## EXCERPTED PASSAGE
•••••
Evangelos S. Eleftheriou

Evangelos Eleftheriou (Greek: Ευάγγελος Ελευθερίου) is a Greek electrical engineer. He is an IBM Fellow and responsible for the Cloud and Computing Infrastructure department at the IBM Research – Zurich laboratory in Rüschlikon, Switzerland, and is also the group leader for the Memory and Cognitive Technologies group in that department.

Education and research interests

Eleftheriou graduated in 1979 from the University of Patras, Greece, with a B.S. degree in Electrical Engineering. He then attended Carleton University in Ottawa, Canada, where he obtained his M.Eng.(1981) and Ph.D. (1985) degrees in Electrical Engineering.

He joined the Research Staff of IBM Research – Zurich laboratory in Rüschlikon, Switzerland, in 1986. He currently heads its Cloud and Computing Infrastructure department.

He holds over 150 patents (granted or pending) and has authored or co-authored about 200 scientific publications.
•••••
## STORED RECORDS
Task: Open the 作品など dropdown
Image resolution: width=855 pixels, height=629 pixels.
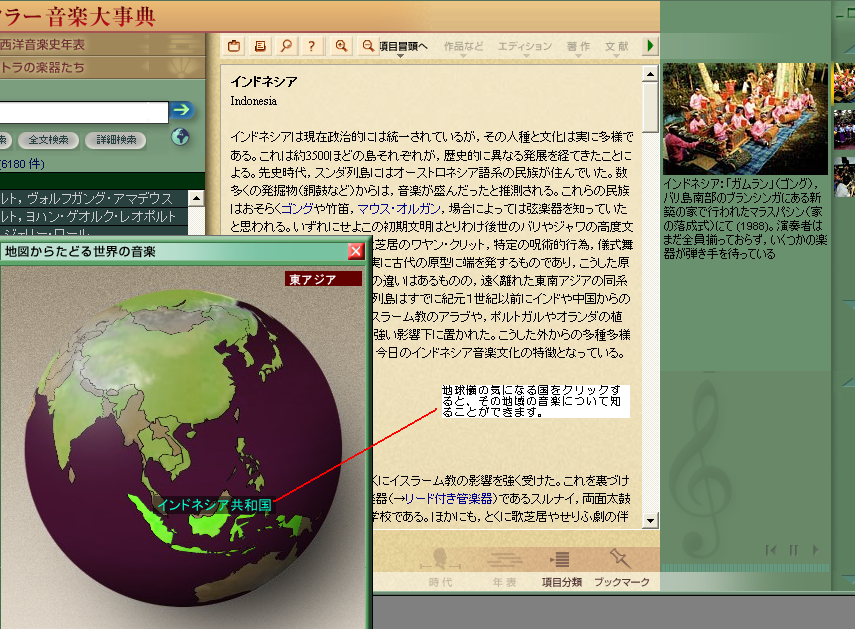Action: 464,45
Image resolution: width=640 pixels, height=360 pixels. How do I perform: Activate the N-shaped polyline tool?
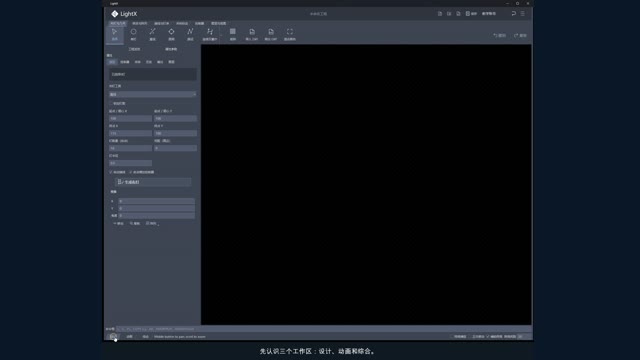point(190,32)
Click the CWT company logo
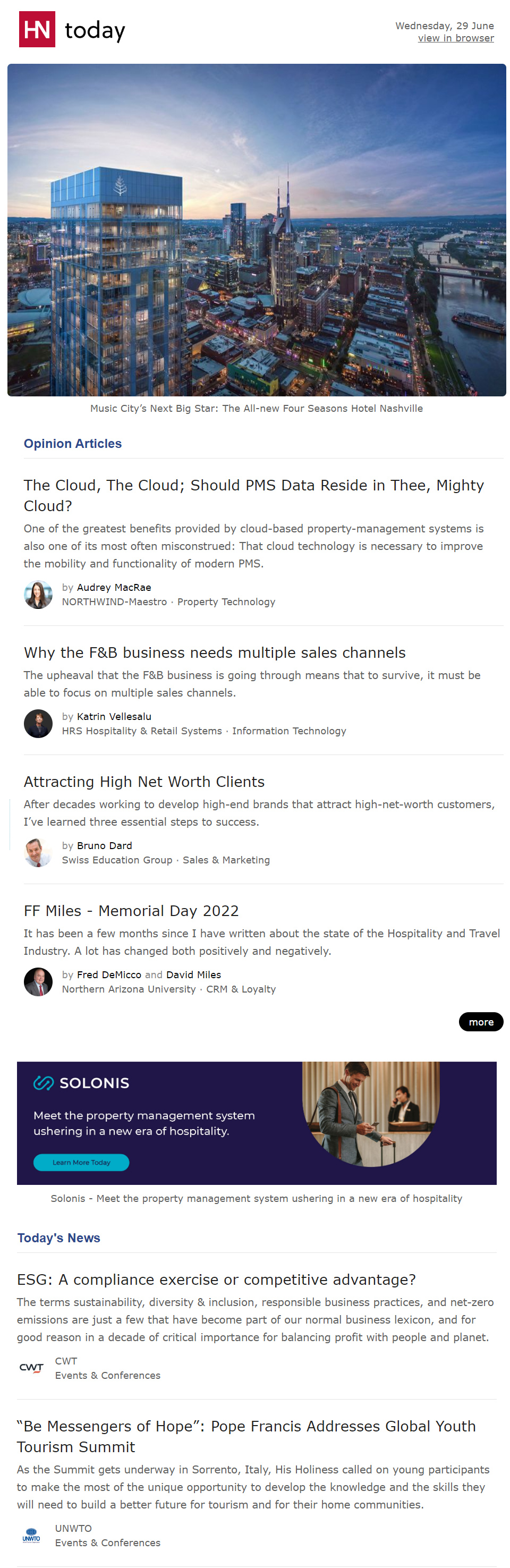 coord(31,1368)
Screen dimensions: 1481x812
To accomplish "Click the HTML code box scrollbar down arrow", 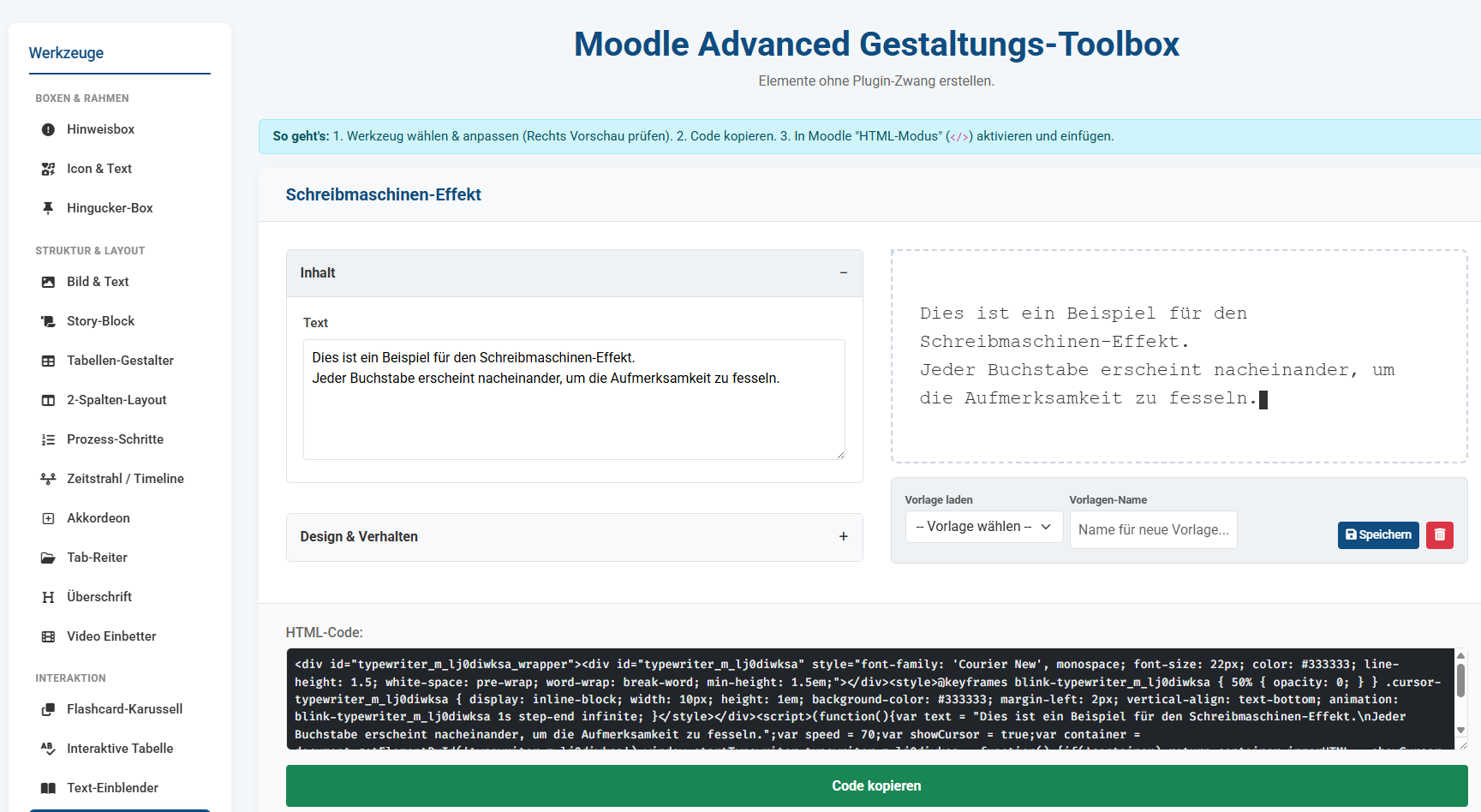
•••••
## GIVEN PROBLEM A
Give back, word for word, everything in the Eleftheriou biography from "Eleftheriou graduated in" down to "200 scientific publications.".
## GIVEN PROBLEM B
According to the Eleftheriou biography, in what year did he join the Research Staff of the IBM Research – Zurich laboratory?
## GIVEN PROBLEM C
List every academic degree the Eleftheriou biography says he earned, with the year of each.

## TASK OUTPUT A
Eleftheriou graduated in 1979 from the University of Patras, Greece, with a B.S. degree in Electrical Engineering. He then attended Carleton University in Ottawa, Canada, where he obtained his M.Eng.(1981) and Ph.D. (1985) degrees in Electrical Engineering.

He joined the Research Staff of IBM Research – Zurich laboratory in Rüschlikon, Switzerland, in 1986. He currently heads its Cloud and Computing Infrastructure department.

He holds over 150 patents (granted or pending) and has authored or co-authored about 200 scientific publications.

## TASK OUTPUT B
1986

## TASK OUTPUT C
- B.S. in Electrical Engineering (1979)
- M.Eng. in Electrical Engineering (1981)
- Ph.D. in Electrical Engineering (1985)